| YOUR OBJECTIVE |
Copy everything from the line containing "Image resolution: width=569" down to the line containing "(x=126, y=36)", swapping "Identify" for "Measure" and keeping the rest unchanged.
☆ ☆ ☆ ☆ ☆
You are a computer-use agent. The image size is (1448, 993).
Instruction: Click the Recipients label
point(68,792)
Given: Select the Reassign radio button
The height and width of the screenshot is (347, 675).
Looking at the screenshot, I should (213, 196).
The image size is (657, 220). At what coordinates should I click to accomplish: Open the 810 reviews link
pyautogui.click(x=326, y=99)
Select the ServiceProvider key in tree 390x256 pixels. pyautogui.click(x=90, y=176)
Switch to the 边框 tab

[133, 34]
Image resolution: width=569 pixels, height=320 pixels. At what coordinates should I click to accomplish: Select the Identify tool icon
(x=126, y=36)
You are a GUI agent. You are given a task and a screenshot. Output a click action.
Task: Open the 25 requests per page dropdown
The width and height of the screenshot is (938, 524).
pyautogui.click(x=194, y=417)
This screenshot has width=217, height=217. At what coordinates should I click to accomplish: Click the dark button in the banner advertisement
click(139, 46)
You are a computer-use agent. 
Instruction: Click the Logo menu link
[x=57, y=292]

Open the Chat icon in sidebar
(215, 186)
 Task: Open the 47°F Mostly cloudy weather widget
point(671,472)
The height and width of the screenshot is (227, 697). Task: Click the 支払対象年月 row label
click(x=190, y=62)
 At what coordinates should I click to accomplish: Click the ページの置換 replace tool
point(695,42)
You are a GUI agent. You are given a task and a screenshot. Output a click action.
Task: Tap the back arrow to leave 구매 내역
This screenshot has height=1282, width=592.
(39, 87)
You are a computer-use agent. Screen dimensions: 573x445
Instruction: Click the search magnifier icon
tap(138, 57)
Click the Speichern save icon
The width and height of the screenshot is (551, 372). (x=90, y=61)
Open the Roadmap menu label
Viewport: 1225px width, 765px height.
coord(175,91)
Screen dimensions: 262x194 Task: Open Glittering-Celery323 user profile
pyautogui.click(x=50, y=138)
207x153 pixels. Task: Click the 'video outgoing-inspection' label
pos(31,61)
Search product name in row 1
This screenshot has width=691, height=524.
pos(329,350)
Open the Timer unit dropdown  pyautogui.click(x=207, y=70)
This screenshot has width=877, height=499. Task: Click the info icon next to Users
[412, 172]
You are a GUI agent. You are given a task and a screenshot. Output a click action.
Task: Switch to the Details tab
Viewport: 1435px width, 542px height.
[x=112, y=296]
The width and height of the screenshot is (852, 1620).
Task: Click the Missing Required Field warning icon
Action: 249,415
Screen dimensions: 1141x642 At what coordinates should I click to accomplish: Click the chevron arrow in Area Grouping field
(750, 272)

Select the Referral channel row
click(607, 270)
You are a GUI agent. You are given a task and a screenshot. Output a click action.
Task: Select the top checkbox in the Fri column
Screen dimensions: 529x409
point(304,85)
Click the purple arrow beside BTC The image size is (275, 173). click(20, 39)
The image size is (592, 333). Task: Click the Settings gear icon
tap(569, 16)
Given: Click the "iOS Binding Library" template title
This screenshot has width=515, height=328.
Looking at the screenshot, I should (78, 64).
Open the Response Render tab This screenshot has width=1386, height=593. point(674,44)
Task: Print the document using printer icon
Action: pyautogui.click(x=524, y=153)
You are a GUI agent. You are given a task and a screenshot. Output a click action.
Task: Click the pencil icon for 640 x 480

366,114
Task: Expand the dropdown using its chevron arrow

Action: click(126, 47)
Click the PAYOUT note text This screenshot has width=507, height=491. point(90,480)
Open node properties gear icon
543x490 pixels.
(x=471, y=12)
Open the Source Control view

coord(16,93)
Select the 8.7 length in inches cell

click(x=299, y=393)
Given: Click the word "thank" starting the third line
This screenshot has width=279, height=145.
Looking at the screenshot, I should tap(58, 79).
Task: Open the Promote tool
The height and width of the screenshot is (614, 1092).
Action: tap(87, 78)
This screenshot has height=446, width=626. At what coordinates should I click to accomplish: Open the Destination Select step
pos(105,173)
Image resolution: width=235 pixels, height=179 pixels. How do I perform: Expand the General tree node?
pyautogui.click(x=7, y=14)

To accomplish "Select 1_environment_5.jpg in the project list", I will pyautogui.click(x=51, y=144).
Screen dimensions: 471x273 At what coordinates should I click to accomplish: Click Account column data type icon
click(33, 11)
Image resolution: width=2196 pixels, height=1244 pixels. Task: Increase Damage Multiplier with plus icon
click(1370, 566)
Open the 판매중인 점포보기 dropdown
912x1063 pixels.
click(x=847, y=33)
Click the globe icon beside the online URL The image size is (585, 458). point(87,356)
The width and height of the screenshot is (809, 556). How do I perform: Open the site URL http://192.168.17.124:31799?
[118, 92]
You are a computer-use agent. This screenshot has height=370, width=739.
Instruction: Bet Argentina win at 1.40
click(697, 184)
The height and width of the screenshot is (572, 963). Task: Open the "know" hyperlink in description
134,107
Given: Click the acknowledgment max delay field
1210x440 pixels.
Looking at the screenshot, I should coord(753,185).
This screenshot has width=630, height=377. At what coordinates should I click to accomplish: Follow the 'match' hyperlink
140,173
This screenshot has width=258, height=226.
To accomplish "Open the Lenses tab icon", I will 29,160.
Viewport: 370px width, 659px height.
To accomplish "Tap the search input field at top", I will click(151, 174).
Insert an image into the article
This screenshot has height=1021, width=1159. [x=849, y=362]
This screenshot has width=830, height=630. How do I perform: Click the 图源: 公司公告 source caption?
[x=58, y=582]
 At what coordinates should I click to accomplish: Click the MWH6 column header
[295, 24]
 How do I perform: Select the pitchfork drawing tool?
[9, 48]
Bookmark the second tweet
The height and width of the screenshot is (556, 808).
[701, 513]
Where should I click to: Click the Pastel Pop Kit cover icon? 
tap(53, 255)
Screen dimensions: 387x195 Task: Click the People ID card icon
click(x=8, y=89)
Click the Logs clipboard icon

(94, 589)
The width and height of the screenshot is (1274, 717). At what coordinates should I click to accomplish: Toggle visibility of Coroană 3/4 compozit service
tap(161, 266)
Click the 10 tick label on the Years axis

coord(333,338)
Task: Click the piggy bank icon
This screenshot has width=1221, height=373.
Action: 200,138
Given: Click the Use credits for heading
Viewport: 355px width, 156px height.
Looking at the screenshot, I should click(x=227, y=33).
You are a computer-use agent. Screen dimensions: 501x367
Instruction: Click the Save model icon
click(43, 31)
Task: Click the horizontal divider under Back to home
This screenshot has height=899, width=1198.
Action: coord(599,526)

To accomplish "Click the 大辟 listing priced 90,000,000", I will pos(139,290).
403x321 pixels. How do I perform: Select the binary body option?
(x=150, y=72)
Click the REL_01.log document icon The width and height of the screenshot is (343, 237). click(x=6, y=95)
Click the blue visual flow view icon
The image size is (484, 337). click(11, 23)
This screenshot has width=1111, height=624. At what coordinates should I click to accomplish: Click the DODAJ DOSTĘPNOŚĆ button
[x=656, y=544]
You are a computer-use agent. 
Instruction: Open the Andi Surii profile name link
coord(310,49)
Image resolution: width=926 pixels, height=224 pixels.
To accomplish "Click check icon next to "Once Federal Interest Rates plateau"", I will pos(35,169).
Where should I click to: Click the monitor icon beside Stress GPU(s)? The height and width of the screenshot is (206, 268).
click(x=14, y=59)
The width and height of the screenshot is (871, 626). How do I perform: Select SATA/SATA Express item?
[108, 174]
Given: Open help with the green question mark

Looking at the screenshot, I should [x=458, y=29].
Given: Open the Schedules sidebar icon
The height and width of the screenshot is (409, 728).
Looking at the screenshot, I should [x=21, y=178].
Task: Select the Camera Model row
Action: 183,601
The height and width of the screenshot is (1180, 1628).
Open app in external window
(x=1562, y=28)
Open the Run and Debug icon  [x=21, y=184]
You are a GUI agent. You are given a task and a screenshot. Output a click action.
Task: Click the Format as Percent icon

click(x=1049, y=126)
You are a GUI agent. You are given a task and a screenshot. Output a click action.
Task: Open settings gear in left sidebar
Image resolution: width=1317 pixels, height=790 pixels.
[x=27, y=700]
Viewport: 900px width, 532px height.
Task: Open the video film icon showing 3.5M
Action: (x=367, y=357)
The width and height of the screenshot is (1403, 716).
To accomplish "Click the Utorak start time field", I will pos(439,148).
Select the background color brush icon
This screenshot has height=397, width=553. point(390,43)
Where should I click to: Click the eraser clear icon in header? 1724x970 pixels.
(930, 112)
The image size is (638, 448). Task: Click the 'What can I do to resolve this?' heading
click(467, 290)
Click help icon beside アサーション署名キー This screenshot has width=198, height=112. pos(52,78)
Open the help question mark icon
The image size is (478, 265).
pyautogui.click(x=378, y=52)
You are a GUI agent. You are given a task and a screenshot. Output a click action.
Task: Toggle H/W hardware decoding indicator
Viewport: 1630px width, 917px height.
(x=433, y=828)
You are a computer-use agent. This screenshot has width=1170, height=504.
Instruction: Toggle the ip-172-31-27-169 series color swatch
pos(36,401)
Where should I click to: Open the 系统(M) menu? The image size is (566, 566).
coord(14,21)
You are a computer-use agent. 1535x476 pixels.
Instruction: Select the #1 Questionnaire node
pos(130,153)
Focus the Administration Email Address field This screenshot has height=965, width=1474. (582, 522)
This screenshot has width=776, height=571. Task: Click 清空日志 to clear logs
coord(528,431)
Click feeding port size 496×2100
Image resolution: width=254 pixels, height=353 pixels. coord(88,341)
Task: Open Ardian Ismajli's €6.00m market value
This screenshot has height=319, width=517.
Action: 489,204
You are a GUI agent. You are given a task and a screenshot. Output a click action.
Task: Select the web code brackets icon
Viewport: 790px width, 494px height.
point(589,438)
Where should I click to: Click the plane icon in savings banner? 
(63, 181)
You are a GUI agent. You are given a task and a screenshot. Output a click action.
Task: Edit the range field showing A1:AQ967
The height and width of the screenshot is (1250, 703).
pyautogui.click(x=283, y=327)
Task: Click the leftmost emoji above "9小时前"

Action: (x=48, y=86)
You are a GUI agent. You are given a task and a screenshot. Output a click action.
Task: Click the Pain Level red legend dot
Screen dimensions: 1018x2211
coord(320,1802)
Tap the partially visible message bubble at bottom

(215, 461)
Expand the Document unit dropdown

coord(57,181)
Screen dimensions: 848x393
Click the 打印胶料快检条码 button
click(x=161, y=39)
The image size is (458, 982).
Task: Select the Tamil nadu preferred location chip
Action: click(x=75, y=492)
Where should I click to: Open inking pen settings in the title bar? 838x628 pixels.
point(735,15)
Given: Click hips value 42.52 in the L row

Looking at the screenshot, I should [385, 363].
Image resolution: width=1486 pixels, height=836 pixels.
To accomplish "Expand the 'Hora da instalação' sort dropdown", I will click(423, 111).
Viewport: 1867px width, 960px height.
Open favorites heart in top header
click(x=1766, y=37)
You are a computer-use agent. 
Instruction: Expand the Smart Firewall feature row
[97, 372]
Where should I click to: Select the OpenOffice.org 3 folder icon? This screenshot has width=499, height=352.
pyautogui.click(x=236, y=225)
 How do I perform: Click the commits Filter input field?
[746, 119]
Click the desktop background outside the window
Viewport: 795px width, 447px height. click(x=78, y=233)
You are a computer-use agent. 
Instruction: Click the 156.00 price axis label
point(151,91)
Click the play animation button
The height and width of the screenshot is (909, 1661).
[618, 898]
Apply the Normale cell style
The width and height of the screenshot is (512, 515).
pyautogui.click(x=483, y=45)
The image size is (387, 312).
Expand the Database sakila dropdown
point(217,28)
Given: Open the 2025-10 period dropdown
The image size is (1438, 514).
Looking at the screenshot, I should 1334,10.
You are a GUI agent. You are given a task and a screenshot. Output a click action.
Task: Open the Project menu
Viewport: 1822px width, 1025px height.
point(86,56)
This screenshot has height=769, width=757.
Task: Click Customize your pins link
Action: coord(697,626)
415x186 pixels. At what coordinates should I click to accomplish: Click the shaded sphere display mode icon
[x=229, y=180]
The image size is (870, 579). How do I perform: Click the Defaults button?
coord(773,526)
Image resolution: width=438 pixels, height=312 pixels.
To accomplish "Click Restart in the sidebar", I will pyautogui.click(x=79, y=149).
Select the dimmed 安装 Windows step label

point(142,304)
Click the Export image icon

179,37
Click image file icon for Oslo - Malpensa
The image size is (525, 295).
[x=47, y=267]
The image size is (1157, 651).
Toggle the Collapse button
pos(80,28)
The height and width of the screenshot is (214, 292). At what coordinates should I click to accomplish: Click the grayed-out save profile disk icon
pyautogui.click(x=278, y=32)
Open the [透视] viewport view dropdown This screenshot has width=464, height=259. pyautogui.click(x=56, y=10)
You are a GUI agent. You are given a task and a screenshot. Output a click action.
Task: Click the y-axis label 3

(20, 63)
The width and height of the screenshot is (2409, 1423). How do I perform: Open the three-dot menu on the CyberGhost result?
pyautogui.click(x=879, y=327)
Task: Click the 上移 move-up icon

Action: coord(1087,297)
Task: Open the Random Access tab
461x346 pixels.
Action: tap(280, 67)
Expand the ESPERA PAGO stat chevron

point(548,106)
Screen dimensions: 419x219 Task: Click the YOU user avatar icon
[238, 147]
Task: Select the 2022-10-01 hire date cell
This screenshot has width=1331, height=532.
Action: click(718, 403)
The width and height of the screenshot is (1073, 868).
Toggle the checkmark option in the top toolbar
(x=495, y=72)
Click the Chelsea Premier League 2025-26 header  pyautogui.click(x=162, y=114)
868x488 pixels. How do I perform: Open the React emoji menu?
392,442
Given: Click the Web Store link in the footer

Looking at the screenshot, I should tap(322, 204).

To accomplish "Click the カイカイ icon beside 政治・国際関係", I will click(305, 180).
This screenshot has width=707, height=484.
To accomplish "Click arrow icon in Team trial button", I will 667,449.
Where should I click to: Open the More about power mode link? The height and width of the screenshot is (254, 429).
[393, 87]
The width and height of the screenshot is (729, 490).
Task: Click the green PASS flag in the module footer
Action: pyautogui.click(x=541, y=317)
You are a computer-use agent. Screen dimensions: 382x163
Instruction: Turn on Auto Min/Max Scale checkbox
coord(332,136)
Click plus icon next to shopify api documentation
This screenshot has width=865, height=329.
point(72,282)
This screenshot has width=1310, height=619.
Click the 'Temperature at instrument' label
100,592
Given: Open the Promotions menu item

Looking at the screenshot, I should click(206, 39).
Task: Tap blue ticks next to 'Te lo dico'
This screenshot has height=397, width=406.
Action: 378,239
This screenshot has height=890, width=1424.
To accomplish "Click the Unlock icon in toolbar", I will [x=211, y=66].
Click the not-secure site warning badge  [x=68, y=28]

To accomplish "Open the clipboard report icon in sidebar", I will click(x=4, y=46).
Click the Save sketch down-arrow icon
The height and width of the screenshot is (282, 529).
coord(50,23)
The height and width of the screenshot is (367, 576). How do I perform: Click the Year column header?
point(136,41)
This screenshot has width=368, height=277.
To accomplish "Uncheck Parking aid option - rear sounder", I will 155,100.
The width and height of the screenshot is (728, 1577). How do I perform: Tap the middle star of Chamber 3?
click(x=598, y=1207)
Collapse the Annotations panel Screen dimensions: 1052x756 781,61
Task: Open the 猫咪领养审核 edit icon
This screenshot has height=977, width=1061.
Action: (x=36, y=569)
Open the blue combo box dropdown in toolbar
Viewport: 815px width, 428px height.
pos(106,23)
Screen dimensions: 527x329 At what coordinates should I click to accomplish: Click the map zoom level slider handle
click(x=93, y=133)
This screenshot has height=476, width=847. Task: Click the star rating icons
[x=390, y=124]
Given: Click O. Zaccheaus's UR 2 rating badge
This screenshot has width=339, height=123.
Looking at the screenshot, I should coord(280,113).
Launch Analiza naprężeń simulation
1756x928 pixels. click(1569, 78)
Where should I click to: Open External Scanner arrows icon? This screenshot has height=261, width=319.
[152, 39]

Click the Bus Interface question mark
☆ ☆ ☆ ☆ ☆
| EXPECTED OUTPUT |
Image resolution: width=569 pixels, height=320 pixels. At what coordinates should I click to accomplish: Select the Measure tool icon
(x=126, y=36)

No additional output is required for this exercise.